Seeing that it is "Wife Day" around these parts, there's no boxscore to pore over this weekend. So instead, in the spirit of Wife Day, I'll take this opportunity to share with you my badminton story. You might ask, what does badminton have to do with Wife Day? Read on, and you'll find out.
Our story begins, as most of my stories do, with me in the 6th grade. My gym class would spend a week or two on a sport and then move on to the next sport. (The one exception was the week we learned how to square dance. Promenade, two-by-two, promenade, that's what you do.) One week we showed up for gym class and the volleyball nets were set up, but instead of volleyball, we were going to learn how to play badminton.
I have some sympathy for the average grade school gym teacher, because it must be difficult to learn the rules of so many different sports, and maintain order with 25 kids screaming and yelling. However, I'm still a little upset with my 6th grade gym coach. He passed out the rackets, divided the class in half, and put one half on one side of the net and the other half on the other side. He tossed someone a birdie and said, "hit it." You can imagine the chaos that ensued as a dozen 6th graders on one side of the net tried to hit a single birdie. No more than five minutes into the class, I was hit squarely in the mouth with a racket. Three teeth went flying. I felt for my teeth with my tongue and realized nothing was there. Another classmate said, "Dude, you're bleeding" or something to that effect.
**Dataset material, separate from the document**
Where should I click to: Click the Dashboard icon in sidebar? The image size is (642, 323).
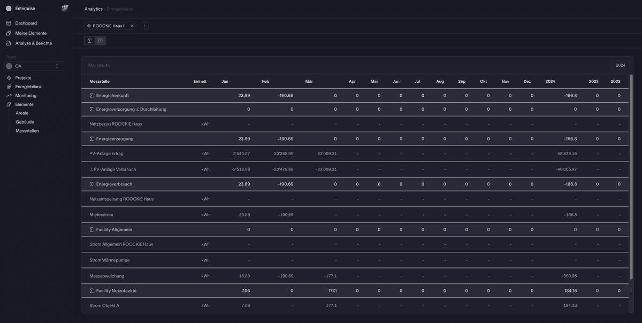pos(9,24)
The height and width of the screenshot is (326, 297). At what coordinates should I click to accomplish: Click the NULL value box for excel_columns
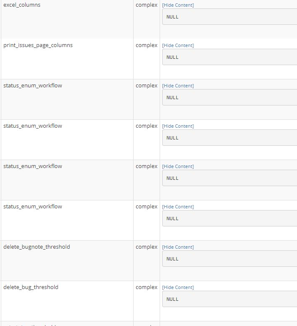click(x=229, y=17)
I took off towards the bathroom to get some paper towel to stop the bleeding and rinse out my mouth.
While I was gone, the gym coach had the rest of the class scour the floor for my teeth, and had someone call my mom. She came to pick me up, and the gym teacher handed her a baggy with my teeth. We rushed to the dentist and told him what happened. My mom gave him the bag of teeth. He looked at it and laughed. Then he said, "What am I supposed to do with these?"
Six months of almost weekly dental visits followed, full of drilling, root canals, temporary crowns, and finally permanent crowns. Except they weren't really permanent because your mouth keeps growing as you get older. When I turned 18, I had to go back and have the whole thing done all over again. The only benefit out of this whole ordeal was I got out of playing the clarinet, which I dreaded.
As a result of this, I swore off badminton forever. At least I thought so.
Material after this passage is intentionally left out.